One of the main focuses of a review by the Federal Constitutional Court would most likely be the “modification” of the proportionality principle advocated by the commission majority. According to the established case law of the Federal Constitutional Court, all state conduct must be proportionate. The principle of proportionality or the elaboration of its sub-conditions (legitimate purpose, appropriateness, necessity and proportionality in the narrower sense) is an essential achievement of the modern rule of law, whose origins, however, can be traced back to ancient doctrines of justice. It is an indispensable vehicle for effecting fundamental rights. Although case law recognises that the principle of proportionality is subject to different levels of scrutiny, the argument that with respect to Article 15 of the Basic Law this pivotal principle of the rule of law is to be understood differently than in the case of other state conduct is therefore met with reservations.
In this context, one must also ask whether the supposed “special status” of Article 15 of the Basic Law, which is justified based on legal history in particular, perhaps represents a constitutional relic from a time in which, at least in German legal circles, the meaning and scope of the principle of proportionality still had to be fully absorbed and accepted. It is therefore obvious that Article 15 of the Basic Law must be re-evaluated in the light of more than 70 years of constitutional case law. The US constitutional theory of originalism, which posits that legal sources are to be interpreted primarily in the spirit of the time of their origin, was never able to establish itself in German constitutional jurisprudence and theory.

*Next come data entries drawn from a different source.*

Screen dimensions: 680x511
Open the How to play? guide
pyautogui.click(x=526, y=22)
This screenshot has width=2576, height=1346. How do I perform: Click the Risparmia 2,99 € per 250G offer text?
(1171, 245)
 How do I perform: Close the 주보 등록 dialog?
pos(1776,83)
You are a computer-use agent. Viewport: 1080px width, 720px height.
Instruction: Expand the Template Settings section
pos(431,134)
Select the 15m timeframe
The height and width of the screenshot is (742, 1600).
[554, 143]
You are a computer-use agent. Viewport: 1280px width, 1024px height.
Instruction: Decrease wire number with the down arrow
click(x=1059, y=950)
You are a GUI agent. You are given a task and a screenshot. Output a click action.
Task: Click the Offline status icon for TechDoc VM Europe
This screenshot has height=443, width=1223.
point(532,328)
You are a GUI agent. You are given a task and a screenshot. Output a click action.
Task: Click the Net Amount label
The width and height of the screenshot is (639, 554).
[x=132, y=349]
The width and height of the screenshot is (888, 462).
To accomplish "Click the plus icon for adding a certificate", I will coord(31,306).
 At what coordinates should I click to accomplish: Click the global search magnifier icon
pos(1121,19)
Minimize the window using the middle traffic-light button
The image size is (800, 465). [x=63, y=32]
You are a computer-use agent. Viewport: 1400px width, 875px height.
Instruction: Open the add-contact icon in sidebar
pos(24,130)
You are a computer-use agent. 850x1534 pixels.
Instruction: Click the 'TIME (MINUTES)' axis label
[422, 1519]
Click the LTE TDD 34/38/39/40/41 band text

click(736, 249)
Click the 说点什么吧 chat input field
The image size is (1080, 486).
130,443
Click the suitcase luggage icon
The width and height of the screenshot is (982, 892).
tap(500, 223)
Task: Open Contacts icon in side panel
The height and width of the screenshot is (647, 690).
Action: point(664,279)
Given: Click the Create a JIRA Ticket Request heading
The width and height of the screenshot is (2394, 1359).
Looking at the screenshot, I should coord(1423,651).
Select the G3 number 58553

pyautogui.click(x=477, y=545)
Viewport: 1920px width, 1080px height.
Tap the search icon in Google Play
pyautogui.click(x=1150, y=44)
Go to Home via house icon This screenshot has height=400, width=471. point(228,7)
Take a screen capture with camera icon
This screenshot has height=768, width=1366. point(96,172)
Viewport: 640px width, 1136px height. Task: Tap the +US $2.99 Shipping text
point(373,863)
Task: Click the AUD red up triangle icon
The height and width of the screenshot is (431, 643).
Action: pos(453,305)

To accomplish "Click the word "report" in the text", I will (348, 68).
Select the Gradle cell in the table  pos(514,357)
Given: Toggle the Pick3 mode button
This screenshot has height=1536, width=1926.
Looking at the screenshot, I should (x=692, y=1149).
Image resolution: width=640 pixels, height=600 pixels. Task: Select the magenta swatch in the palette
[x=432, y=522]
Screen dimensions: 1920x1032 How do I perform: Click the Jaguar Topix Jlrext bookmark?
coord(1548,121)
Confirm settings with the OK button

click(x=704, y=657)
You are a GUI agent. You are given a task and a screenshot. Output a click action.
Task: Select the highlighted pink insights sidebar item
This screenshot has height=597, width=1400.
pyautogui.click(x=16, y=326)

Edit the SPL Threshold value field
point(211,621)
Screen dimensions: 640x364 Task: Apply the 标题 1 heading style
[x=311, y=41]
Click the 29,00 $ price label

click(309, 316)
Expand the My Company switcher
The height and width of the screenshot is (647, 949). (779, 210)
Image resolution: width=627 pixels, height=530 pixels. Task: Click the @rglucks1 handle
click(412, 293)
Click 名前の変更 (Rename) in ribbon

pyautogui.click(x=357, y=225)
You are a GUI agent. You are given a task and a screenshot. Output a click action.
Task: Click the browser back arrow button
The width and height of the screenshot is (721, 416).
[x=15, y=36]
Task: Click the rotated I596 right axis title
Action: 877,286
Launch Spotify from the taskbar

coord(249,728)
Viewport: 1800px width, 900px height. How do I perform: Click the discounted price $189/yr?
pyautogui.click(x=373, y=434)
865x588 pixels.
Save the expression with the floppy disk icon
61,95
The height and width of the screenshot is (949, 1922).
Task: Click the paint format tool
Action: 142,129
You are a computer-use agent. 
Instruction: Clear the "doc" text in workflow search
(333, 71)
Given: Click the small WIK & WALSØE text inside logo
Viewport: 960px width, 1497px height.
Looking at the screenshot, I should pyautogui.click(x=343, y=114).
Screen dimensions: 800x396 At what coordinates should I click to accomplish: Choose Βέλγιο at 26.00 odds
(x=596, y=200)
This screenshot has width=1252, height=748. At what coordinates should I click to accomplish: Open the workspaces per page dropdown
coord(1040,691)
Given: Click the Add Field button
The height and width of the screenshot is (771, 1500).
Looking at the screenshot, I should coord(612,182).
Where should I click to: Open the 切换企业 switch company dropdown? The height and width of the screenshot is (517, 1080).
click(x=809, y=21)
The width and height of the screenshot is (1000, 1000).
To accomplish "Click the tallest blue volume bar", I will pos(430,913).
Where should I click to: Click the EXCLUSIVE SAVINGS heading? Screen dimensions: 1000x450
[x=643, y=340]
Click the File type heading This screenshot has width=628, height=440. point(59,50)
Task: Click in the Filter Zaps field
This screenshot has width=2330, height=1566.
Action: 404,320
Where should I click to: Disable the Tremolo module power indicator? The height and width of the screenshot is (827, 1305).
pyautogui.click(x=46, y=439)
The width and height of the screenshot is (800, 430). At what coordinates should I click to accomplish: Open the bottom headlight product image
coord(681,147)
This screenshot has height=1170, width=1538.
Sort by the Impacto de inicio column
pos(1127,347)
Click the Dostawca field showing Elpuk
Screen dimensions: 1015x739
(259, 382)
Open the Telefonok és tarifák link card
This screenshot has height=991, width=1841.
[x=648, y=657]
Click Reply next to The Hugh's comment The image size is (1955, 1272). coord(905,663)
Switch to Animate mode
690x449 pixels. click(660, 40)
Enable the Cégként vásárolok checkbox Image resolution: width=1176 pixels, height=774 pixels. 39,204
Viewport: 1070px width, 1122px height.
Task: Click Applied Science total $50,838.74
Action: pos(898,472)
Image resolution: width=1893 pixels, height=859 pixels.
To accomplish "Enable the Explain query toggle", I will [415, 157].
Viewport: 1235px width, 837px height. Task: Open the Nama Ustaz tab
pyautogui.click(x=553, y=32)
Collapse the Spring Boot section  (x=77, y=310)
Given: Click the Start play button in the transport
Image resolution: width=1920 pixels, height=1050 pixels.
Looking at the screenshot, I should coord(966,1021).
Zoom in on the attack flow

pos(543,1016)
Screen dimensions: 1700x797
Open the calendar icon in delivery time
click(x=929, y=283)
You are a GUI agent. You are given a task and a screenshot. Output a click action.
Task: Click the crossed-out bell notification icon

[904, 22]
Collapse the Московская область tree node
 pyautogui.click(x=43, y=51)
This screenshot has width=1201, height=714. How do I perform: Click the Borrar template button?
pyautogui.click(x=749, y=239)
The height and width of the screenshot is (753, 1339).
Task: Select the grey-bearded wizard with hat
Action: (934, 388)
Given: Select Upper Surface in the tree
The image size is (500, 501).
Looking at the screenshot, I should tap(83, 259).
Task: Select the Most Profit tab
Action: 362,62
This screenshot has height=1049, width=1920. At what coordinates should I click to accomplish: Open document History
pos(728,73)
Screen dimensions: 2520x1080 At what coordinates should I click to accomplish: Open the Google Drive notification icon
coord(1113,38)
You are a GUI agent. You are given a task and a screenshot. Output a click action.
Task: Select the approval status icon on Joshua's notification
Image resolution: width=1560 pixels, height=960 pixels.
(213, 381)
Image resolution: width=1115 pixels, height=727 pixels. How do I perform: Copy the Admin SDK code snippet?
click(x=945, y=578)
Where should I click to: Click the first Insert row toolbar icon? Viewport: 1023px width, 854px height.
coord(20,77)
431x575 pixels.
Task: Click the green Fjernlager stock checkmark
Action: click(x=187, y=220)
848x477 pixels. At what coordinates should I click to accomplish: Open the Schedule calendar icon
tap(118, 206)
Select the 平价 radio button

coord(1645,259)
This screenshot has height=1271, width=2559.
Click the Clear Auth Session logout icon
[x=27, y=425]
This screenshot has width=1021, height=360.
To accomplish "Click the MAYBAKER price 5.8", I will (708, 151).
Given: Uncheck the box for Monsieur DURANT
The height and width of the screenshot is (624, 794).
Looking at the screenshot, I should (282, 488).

The question of whether and how the principle of proportionality is to be understood in the context of Article 15 of the Basic Law also has an impact on the question of possible compensation. The methods of calculating compensation advocated by the commission majority would amount, to varying degrees, to a partial deprivation of property without compensation, which, if one rejects the said modification of the principle of proportionality, would not be proportionate – especially given that the State itself has contributed to higher rents through its housing and construction land policies. The wording of Article 15 sentence 2 of the Basic Law also suggests that the type and manner of compensation cannot be understood any differently than in the context of the property guarantee under Article 14 of the Basic Law. Regarding Article 14 of the Basic Law, the Federal Constitutional Court has indicated that owners may have to accept certain deductions due to the socially binding nature of property. However, this probably would not have meant unlimited reductions based on what is (allegedly) fiscally feasible.
In order to be able to make a substantiated assessment of the constitutionality of a nationalisation framework law, we need to wait to see what specific form it takes. However, if its provisions are based on the material legal assumptions made by the commission majority, it would be open to constitutional challenge for the reasons set out above.